_EXERCISE DETAILS_: Look below for the line containing "You are a computer-use agent. This". Write out that line and the rest through the last one, exactly as they appear, but without pictures.

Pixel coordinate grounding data
************

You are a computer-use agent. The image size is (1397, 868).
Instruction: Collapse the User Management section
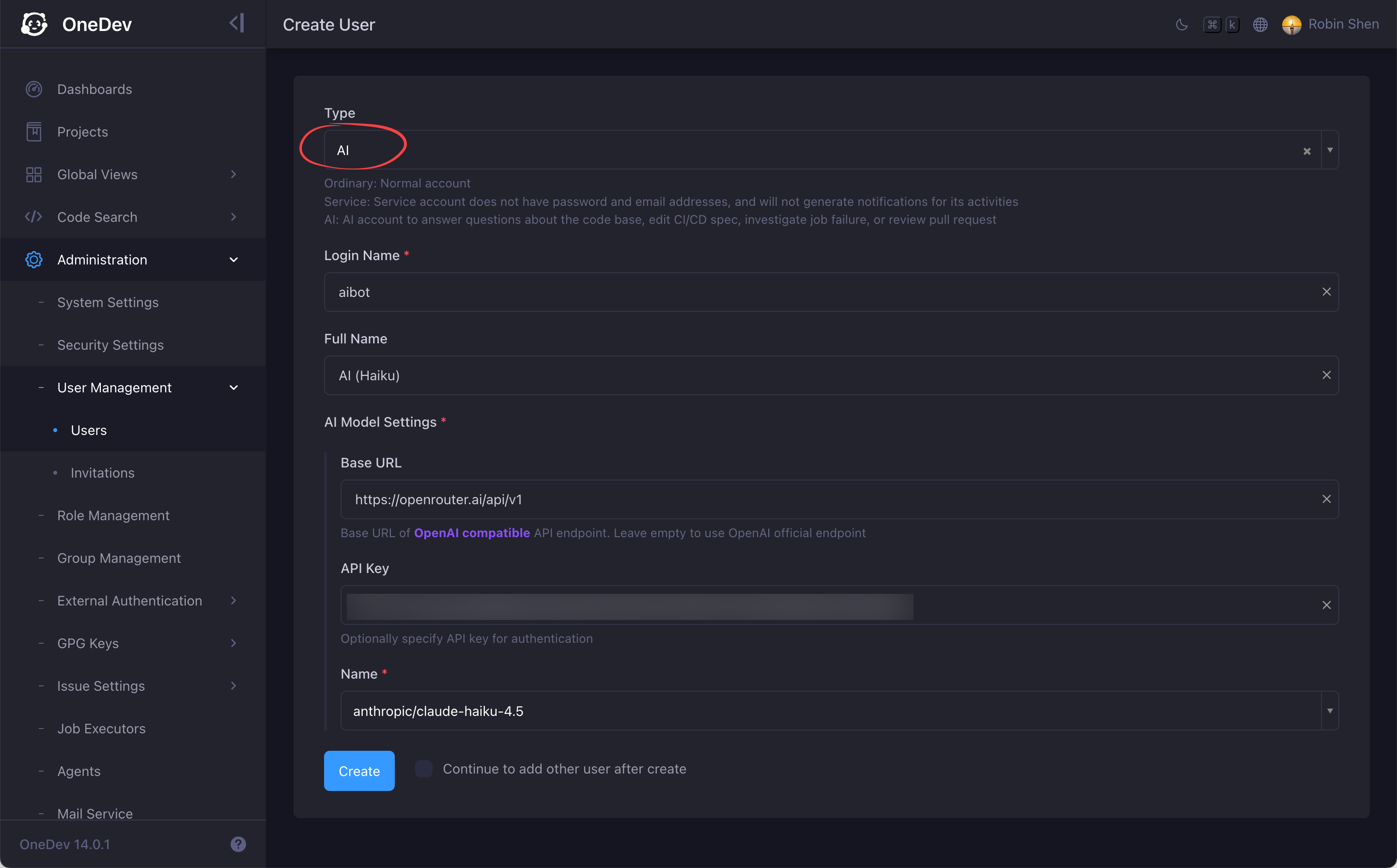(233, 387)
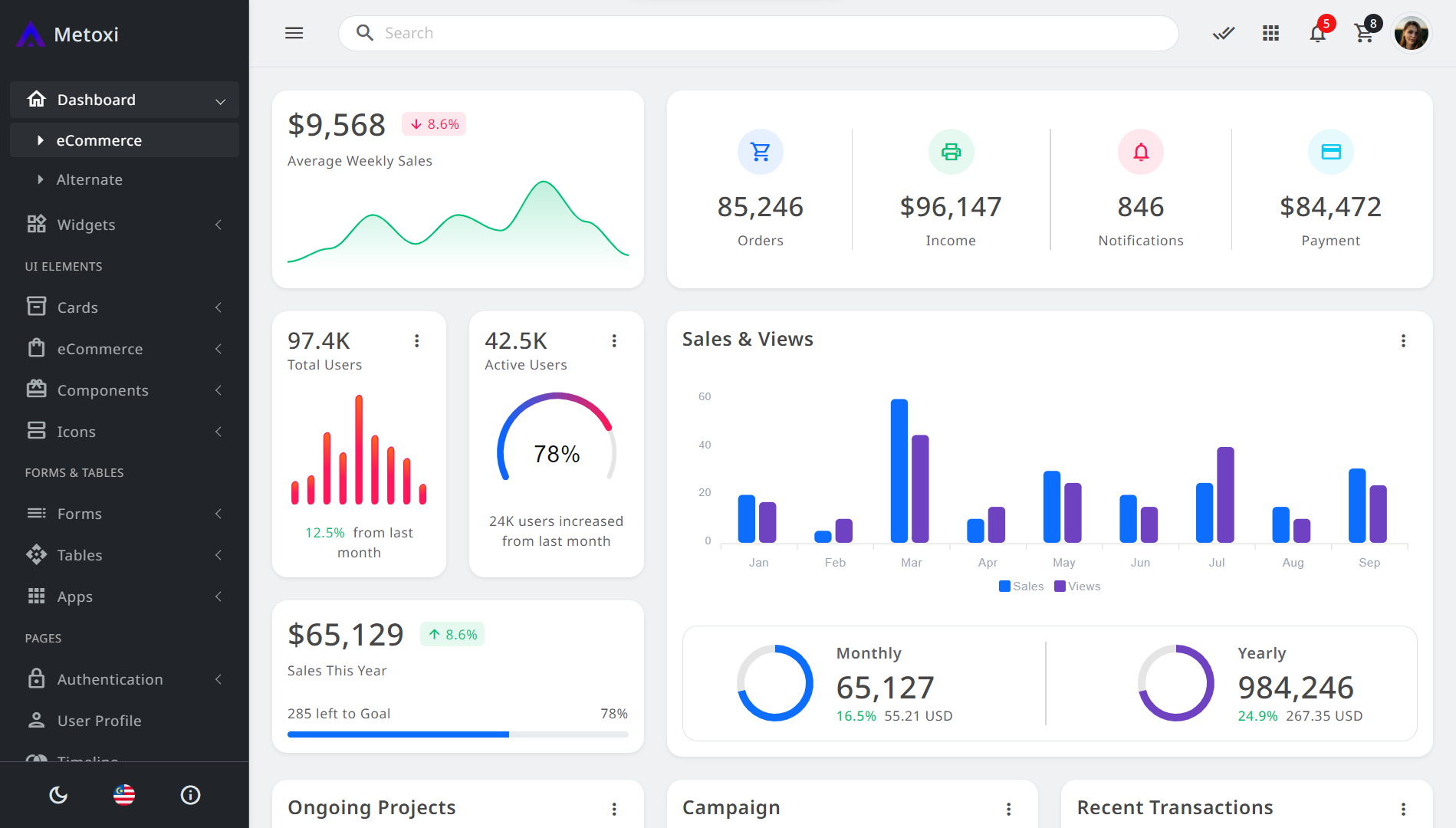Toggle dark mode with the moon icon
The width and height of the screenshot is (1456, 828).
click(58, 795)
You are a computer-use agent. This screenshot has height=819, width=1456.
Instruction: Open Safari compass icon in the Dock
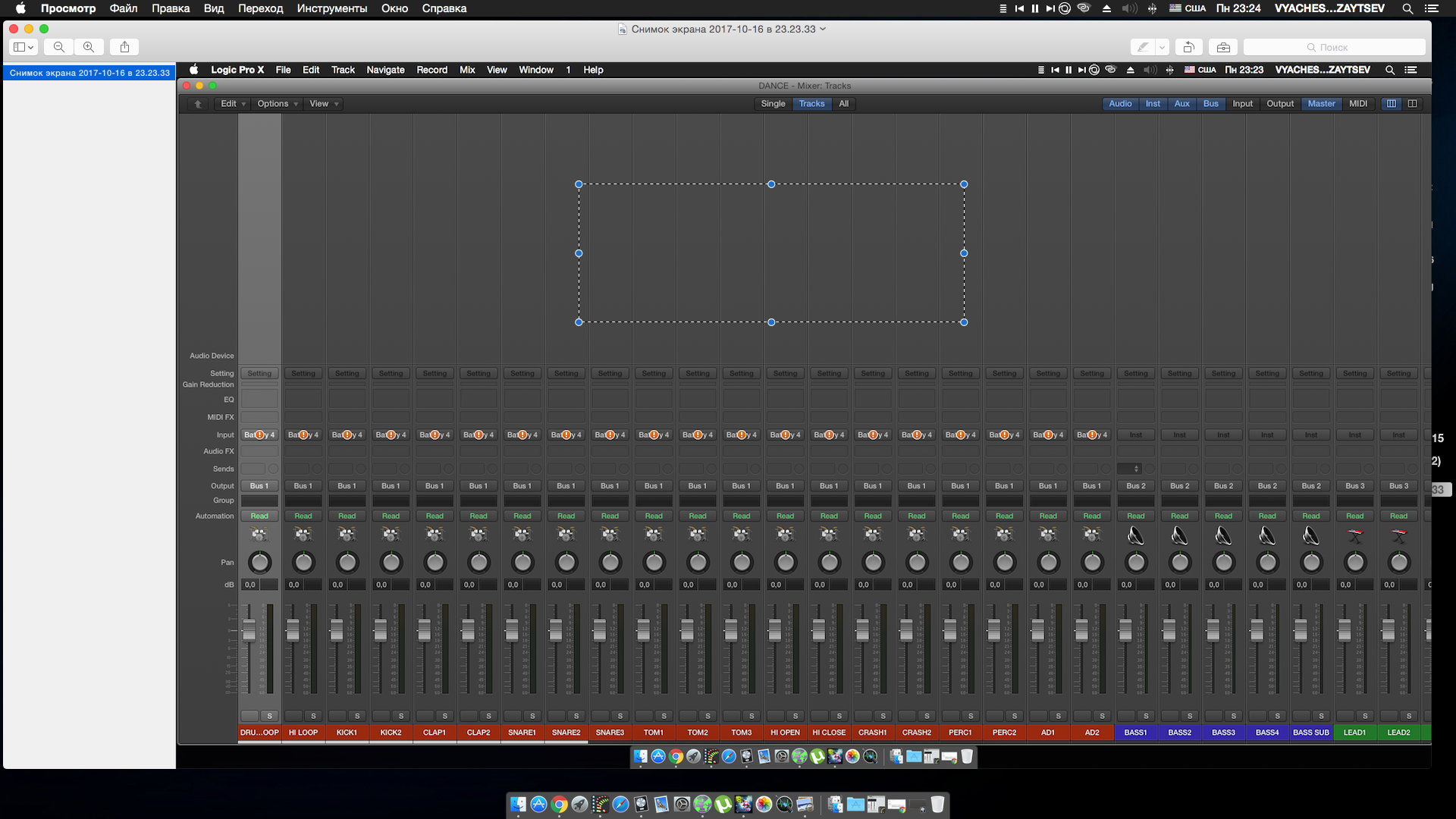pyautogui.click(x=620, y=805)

************

_RESPONSE FOR THIS EXERCISE_:
You are a computer-use agent. This screenshot has height=819, width=1456.
Instruction: Open Safari compass icon in the Dock
pyautogui.click(x=620, y=805)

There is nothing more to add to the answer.